On the night of April 15, the KiloEx exchange reported a large-scale attack. Hackers exploited a vulnerability in the MinimalForwarder smart contract, which did not check who exactly calls the oracle’s price change functions. This allowed the attacker to undervalue ETHUSD, open a position at a profit, and then immediately close it at an overvalued rate, recording $3.12 million in profit — for one transaction.
A total of $7.5 million was stolen in BNB, Base, and Taiko tokens. The KiloEx team has already stopped further withdrawals, is cooperating with BNB Chain, Manta Network, Seal-911, SlowMist, Sherlock and is preparing a report. At the same time, a reward program has been launched for the return of assets.

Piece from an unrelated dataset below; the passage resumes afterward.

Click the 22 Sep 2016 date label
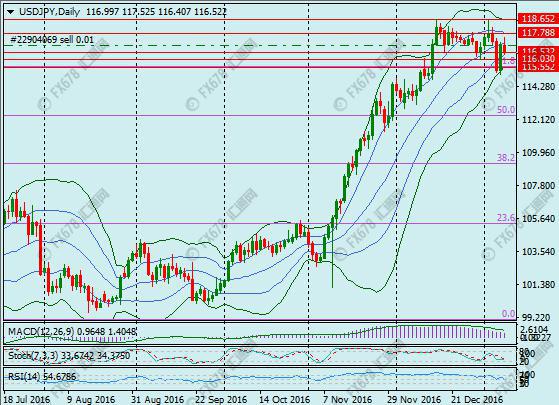coord(221,399)
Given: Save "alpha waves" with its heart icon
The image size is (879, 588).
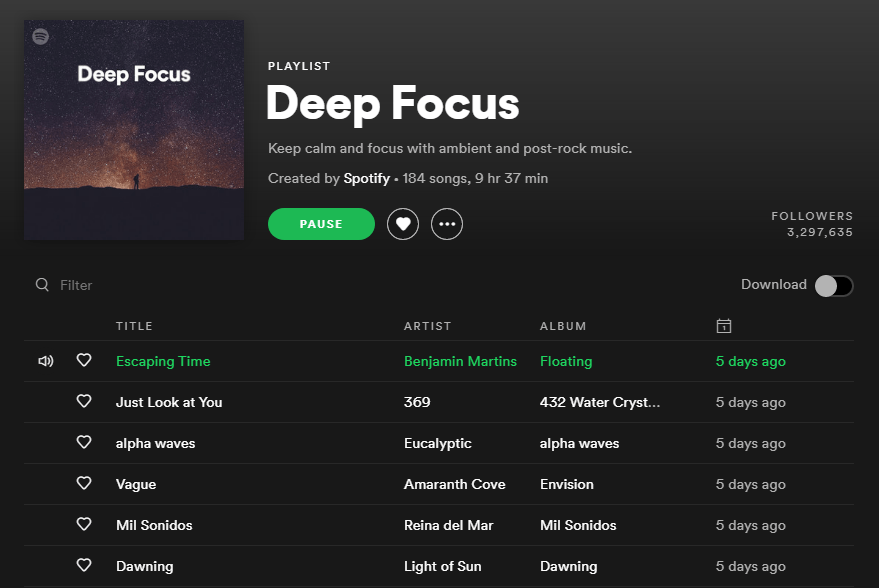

KiloEx is a decentralized platform for trading derivatives. Like other DeFi projects, it depends on price oracles – special programs that feed “real” market prices to the blockchain. It was at this point that the attackers played, taking advantage of the fact that there was no access rights check in the MinimalForwarder code, and in fact anyone could change the price. Similar attacks have occurred before – for example, on Mango Markets in 2022. This is another reminder that even “decentralization” does not save from human errors in the code.
Vulnerabilities in smart contracts remain the main vector of attacks on the crypto market. KiloEx exploit shows that even a single oversight in oracle access can cost millions. It is important for teams to conduct external audits, and for users to be cautious with young platforms.